Una vida violenta
Por Santiago Rial Ungaro
Benvenuto Cellini tuvo una vida de novela. Hábil con el cincel (y también con el cuchillo), este artista florentino, orfebre y escultor dejó su propio autorretrato en Vita, libro con el que da inicio a su automitificación: a los 5 años tomó con las manos un alacrán que no logró dañarlo. Poco después se le apareció una salamandra en el fuego del hogar. Con inocultable simpatía, Marcello Vanucci completó el retrato de Cellini haciendo foco en el lado oscuro de su vida, en el lado salvaje de su personalidad, en los numerosos incidentes que lo convirtieron, a lo largo de su vida, en un rebelde, un prófugo de la ley, un asesino, un inadaptado que, merced a su enorme talento (y su inteligencia para hacerlo valer), siempre supo salir airoso de las situaciones más adversas. Con estilo ágil, bien documentado y por momentos reflexivo (sin ser cargoso ni psicoanalizar demasiado), el autor recorre las andanzas de este notable florentino cuyo prontuario incluye (además de joyas, monedas, esculturas y piezas de orfebrería) asesinatos, vendettas a prostitutas, orgías, sesiones de nigromancia, tempranas acusasiones de sodomía, robos y permanentes enfrentamientos.

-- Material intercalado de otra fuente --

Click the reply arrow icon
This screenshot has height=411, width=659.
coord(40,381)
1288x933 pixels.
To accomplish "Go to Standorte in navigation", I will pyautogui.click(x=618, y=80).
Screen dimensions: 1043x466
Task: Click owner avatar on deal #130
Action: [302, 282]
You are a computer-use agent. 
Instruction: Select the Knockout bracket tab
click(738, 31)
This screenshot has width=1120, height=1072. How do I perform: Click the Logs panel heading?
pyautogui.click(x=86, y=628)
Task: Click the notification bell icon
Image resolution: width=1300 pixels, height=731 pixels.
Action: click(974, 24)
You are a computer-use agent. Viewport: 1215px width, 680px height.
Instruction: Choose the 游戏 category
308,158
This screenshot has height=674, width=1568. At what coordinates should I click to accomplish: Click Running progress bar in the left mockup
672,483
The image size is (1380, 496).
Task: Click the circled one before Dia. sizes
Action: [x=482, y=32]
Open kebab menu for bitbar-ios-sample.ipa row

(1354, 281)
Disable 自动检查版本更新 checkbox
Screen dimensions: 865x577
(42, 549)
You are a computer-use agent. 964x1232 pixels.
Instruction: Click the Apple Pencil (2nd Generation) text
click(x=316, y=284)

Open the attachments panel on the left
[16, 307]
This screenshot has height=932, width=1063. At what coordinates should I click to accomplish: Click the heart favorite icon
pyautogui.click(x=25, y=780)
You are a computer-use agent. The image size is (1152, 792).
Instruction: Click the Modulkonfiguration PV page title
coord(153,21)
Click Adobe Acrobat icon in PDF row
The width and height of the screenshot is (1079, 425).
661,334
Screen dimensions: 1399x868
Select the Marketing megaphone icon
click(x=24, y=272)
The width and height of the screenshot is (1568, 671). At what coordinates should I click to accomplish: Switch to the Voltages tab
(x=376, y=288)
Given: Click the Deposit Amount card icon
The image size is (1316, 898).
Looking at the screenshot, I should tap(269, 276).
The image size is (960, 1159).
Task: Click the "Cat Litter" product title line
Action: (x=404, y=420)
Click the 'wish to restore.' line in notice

A Cellini le daba lo mismo que se tratara de clientes-mecenas de lujo (reyes como Francisco I de Médici, papas Médici, el duque Cosme de Florencia, Gonzaga: la crema de la Europa del Cinquecento) o de cualquier infeliz que osara contrariarlo: Benvenuto era bravísimo, pero justamente por eso su vida fue una lucha fascinante contra el mundo, al que terminó seduciendo. En definitiva, su legado es su obra artística, de una calidad que aún hoy asombra, en la piezas que aún perduran. Aunque, a decir verdad, siendo orfebre, muchas obras de Cellini se han perdido en el tiempo, mientras que el recuerdo de sus aventuras, su arrogancia y su atrevimiento (ambos presentes en su vida y en su obra, ambas inseparables) perduran y constituyen el principal atractivo de este retrato.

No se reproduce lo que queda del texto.